### [Text provided]
__________________________________________________

I think about that a lot.

Especially when it comes to the most important things in life, like love, grace, joy, hope . . .

And especially when it comes to the most important people in life, like hubby, kids, best friends.

My journey around this concept began around the idea of grace. I had a really hard time accepting grace. It was always so much easier to see my flaws than my goodness, especially in mothering. It took some pretty hard stuff for me to come to the end of myself and begin to receive grace.

It’s amazing when you forgive yourself how much easier it is to forgive others.

It’s crazy how when you receive grace, love, and all those beautiful things how much easier it is to share them.

In my weird life process I think it ought to be a clue. When I’m easily irritated or quick to blame or judgmental am I blocking that circle of love and grace that flows from Him to me and out of me and back to Him? (I hope I can learn to slow down and ask instead of letting the negative build.)

That’s part of the season I am in right now–trying to separate appropriate empty nest grief from anger with myself for not being able to move on more quickly. Seeking to discern what irritation is perimenopausal hormones and what is connected to something else.

As I process this stuff I am sent back to foundational thinking. Where am I putting pressure on myself that God hasn’t? (That always causes the steam to build inside.) Where is there a legitimate issue I need to work through, and where do I simply need to take more focused time to rest in Love?

Sometimes I think we get so focused on fixing (ourselves and others) that we forget LOVE.

And isn’t that where the deep healing happens?

__________________________________________________

[Lines excerpted from a collection]
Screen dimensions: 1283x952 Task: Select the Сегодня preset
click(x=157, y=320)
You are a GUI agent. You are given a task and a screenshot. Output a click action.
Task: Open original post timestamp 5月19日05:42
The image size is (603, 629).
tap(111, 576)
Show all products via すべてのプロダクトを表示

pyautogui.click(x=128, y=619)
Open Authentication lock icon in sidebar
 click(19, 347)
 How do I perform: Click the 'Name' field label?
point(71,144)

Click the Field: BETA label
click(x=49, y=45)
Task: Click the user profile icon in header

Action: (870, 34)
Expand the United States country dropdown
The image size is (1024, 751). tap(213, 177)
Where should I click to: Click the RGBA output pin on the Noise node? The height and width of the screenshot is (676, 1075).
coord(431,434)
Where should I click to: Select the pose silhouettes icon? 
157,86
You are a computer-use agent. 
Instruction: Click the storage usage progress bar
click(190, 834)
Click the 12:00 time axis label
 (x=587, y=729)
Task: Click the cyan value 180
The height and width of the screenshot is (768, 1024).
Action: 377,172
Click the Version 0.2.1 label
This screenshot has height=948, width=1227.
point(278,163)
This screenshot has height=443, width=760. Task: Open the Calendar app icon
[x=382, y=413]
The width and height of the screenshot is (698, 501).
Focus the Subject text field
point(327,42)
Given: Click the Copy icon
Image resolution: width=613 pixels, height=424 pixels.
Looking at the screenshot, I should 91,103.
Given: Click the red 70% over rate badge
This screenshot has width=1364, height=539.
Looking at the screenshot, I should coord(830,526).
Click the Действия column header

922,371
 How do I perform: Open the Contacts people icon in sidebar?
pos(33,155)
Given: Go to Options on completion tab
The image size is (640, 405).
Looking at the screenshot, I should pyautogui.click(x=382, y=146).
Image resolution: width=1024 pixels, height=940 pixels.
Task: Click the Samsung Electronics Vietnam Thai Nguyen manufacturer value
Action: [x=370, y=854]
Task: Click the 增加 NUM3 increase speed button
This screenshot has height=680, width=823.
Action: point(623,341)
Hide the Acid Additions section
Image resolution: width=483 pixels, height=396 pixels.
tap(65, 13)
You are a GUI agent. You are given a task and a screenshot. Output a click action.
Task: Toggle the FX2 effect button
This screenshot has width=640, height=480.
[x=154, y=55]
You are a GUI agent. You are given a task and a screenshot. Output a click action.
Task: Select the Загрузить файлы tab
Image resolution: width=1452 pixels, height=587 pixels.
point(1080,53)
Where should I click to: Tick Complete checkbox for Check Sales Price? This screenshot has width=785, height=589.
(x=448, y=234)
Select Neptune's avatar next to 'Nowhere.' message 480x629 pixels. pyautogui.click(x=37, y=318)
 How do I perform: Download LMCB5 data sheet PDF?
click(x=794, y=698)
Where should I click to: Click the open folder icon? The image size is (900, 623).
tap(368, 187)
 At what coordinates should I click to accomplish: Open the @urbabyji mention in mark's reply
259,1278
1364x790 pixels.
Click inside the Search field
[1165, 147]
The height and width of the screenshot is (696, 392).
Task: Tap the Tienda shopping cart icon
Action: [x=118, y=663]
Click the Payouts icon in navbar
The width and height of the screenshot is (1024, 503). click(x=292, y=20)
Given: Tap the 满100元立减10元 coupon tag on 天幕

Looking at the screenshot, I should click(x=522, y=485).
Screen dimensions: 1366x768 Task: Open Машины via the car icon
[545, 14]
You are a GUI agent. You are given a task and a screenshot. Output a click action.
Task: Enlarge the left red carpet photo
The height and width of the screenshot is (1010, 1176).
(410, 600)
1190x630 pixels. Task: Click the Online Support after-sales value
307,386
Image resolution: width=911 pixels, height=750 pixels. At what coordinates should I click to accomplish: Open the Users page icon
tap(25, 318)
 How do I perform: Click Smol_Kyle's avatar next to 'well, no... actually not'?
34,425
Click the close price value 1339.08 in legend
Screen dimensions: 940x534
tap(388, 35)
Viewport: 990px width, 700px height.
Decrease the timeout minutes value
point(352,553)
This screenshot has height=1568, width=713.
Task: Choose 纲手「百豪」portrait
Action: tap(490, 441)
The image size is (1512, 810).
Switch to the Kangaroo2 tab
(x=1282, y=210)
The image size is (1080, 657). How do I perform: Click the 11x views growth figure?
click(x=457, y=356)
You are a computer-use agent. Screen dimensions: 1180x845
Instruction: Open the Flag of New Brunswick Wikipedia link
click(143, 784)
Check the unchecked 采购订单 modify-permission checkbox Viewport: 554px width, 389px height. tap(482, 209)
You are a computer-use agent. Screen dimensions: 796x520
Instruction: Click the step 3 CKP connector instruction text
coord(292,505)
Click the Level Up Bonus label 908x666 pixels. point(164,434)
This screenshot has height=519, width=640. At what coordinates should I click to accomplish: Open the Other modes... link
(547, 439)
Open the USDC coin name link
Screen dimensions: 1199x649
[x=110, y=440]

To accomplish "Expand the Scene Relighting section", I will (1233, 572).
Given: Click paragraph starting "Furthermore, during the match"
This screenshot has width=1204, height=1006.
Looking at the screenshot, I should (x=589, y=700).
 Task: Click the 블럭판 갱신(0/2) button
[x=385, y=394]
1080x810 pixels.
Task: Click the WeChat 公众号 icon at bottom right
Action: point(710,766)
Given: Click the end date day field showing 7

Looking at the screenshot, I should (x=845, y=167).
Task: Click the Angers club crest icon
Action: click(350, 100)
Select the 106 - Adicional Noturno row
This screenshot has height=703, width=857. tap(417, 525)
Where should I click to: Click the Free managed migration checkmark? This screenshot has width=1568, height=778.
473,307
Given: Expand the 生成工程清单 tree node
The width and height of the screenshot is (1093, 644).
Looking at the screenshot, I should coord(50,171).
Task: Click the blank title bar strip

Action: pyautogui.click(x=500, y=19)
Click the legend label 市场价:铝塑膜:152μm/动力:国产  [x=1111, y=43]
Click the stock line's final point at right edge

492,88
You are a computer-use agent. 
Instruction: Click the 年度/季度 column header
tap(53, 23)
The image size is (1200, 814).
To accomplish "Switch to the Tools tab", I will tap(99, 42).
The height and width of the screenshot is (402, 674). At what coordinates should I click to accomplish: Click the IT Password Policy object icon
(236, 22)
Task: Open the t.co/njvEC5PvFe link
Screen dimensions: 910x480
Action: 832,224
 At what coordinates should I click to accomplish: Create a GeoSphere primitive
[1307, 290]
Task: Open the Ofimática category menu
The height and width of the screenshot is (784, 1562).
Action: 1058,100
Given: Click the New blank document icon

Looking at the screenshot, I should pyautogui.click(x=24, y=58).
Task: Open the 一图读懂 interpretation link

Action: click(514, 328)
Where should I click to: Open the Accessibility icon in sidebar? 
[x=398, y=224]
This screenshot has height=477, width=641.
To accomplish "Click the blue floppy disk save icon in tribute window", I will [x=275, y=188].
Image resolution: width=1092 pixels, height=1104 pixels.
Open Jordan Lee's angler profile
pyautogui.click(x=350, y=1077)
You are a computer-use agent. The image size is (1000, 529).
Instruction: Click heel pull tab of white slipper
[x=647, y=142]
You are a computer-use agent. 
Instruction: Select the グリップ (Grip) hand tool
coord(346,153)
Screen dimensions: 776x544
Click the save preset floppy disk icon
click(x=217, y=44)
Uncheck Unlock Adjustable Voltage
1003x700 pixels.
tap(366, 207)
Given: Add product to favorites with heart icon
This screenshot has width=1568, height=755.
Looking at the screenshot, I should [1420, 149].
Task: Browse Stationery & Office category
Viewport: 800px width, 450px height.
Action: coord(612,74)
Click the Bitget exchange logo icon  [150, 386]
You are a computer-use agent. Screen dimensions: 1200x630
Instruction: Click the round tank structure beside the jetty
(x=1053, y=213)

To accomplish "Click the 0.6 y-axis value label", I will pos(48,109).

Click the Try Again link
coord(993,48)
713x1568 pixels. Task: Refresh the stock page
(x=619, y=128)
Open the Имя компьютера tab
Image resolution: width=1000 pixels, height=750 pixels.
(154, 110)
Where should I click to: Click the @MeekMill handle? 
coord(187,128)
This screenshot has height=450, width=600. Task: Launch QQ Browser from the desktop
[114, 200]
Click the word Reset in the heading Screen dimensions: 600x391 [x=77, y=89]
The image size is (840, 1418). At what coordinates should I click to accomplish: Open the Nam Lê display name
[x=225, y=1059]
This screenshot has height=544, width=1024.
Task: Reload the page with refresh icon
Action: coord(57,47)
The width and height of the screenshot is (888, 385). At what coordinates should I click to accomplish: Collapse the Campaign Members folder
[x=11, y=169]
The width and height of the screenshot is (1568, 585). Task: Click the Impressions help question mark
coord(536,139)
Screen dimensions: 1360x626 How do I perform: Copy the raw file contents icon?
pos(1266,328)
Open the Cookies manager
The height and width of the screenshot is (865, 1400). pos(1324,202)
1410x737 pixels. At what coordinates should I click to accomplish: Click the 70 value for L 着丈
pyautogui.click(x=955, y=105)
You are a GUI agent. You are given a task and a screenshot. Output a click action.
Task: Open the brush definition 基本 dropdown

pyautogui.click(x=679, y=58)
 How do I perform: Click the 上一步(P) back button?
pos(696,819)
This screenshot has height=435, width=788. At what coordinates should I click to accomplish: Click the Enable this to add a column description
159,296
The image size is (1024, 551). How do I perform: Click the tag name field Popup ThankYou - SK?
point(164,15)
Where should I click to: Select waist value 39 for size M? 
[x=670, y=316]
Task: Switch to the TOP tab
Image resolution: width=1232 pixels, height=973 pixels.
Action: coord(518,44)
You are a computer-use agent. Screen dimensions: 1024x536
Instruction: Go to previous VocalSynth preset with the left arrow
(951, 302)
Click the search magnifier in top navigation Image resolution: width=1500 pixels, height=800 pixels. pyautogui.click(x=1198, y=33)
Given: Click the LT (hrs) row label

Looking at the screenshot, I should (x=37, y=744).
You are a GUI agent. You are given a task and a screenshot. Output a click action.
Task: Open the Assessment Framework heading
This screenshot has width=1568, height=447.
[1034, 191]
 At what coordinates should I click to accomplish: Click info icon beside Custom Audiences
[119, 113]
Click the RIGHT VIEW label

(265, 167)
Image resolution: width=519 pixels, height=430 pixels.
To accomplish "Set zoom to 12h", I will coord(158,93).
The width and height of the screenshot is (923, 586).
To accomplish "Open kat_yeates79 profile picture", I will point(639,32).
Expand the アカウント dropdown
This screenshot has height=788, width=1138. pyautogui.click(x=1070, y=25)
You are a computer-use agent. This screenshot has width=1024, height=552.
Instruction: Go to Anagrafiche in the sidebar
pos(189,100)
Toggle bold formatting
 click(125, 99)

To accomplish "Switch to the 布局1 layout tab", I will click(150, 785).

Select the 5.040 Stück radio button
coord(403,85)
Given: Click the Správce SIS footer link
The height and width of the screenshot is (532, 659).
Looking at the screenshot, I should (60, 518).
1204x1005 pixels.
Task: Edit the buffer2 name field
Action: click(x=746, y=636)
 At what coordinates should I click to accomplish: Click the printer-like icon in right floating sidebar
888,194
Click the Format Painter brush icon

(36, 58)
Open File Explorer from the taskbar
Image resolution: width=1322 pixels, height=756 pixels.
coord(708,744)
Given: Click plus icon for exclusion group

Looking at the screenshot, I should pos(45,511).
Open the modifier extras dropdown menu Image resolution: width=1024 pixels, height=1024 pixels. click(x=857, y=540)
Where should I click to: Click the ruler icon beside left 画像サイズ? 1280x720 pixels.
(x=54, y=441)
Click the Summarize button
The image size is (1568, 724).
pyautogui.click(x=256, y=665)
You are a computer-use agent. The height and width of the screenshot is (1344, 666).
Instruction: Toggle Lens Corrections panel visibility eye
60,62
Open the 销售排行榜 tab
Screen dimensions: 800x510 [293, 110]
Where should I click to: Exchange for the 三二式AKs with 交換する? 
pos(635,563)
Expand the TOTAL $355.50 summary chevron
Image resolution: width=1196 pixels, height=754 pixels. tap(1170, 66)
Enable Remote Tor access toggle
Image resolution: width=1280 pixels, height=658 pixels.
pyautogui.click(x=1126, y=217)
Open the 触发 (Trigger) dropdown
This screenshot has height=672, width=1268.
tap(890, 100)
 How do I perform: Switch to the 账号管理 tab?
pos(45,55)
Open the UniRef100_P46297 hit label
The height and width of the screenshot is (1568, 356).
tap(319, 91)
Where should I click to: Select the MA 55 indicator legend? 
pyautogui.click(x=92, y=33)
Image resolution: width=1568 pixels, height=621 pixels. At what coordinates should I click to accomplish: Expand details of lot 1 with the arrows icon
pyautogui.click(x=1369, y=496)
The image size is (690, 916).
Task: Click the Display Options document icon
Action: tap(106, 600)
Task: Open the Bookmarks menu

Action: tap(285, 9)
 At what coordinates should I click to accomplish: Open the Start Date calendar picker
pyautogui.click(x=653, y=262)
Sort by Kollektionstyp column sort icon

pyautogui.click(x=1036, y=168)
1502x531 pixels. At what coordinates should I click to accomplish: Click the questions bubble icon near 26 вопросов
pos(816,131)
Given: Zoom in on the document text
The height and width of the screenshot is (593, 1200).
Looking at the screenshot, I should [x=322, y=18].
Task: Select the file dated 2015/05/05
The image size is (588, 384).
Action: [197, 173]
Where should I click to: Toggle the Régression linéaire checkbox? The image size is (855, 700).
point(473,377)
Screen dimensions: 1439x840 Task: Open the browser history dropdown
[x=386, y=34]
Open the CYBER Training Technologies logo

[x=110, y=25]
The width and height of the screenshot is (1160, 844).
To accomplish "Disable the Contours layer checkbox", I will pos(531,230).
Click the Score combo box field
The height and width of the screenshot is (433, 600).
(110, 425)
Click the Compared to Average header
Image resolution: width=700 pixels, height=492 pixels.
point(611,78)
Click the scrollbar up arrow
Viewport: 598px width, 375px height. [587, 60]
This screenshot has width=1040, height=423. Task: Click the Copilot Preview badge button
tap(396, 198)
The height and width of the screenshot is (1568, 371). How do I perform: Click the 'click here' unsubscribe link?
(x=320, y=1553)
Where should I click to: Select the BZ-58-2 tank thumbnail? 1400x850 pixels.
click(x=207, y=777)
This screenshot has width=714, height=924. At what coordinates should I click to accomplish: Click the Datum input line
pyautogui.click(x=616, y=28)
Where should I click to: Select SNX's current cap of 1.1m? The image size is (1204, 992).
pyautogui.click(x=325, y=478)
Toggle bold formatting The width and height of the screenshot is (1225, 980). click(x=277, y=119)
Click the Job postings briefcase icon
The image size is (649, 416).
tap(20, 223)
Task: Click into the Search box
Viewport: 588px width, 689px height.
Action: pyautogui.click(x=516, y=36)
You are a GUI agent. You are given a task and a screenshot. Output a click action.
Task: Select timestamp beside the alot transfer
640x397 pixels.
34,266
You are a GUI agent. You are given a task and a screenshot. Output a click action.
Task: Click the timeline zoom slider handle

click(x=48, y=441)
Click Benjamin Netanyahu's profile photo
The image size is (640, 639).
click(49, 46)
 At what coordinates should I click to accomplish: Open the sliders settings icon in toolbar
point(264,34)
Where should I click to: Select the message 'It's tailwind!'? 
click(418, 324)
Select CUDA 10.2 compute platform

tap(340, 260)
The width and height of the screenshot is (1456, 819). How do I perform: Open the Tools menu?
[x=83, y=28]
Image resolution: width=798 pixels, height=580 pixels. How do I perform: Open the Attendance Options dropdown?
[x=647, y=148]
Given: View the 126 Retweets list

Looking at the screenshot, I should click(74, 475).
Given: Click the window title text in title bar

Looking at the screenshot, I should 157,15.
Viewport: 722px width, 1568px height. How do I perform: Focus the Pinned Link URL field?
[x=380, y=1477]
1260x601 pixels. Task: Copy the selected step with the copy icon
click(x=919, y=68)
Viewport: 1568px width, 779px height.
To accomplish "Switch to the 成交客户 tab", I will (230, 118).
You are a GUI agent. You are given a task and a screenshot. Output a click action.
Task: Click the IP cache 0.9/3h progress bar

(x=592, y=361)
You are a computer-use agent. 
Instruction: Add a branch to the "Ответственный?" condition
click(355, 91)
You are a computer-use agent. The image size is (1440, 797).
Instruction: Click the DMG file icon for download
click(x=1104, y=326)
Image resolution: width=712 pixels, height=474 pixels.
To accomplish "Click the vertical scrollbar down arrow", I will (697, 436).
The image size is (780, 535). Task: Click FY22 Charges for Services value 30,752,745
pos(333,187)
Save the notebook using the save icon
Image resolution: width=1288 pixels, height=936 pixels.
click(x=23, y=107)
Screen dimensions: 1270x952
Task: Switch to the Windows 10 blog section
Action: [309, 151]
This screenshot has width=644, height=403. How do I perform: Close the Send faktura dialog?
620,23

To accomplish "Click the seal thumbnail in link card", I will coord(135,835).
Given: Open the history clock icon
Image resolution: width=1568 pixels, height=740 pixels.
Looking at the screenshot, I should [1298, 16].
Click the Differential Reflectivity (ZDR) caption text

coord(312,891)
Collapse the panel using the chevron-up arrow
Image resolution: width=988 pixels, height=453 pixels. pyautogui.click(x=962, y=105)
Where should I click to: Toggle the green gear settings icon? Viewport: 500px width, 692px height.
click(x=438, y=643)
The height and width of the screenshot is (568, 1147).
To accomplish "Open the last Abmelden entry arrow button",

__________________________________________________

### [Exercises]
**1)** In the text on grace, what did the writer have a really hard time accepting?
**2)** Reproduce the text on grace from "And especially when" down to "to receive grace.", word for word.

### [Responses to the exercise]
**1)** Grace.

**2)**
And especially when it comes to the most important people in life, like hubby, kids, best friends.

My journey around this concept began around the idea of grace. I had a really hard time accepting grace. It was always so much easier to see my flaws than my goodness, especially in mothering. It took some pretty hard stuff for me to come to the end of myself and begin to receive grace.